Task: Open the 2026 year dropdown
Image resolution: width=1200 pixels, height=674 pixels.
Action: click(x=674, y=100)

==

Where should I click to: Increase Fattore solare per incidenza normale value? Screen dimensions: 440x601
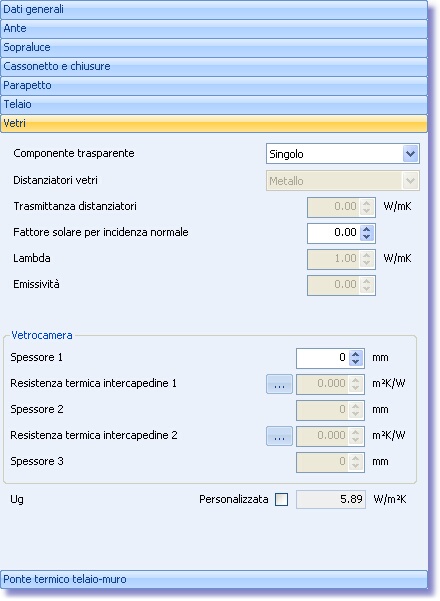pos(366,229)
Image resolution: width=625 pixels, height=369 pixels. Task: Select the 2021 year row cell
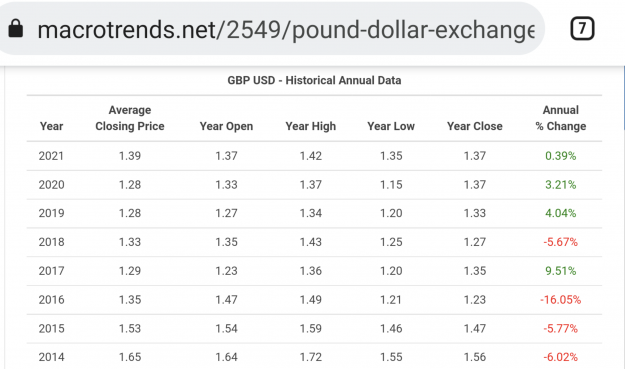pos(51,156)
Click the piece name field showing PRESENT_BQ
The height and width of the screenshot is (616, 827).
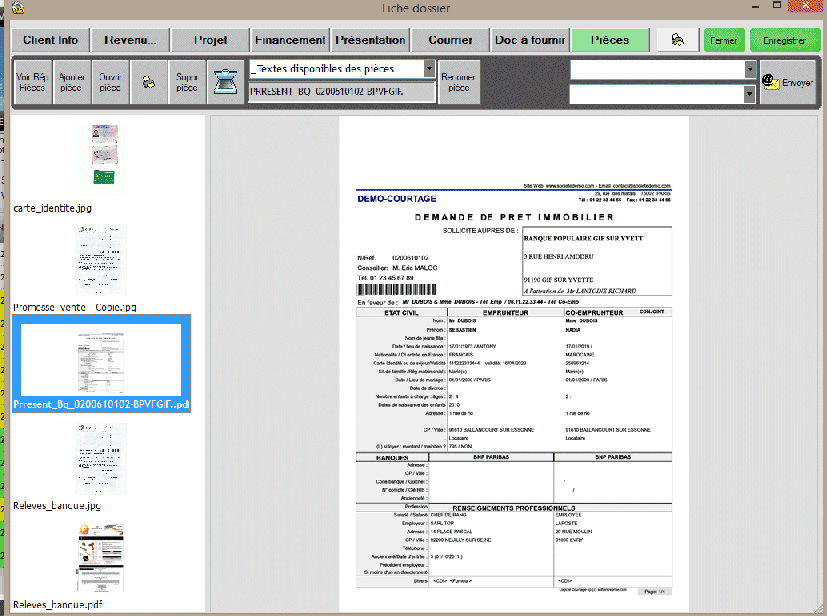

Exercise requirements: Print the lines above from the one with "Click the piece name field showing PRESENT_BQ" through the one with "The height and", both included, exactly as written and nothing more.

Output for this exercise:
Click the piece name field showing PRESENT_BQ
The height and width of the screenshot is (616, 827).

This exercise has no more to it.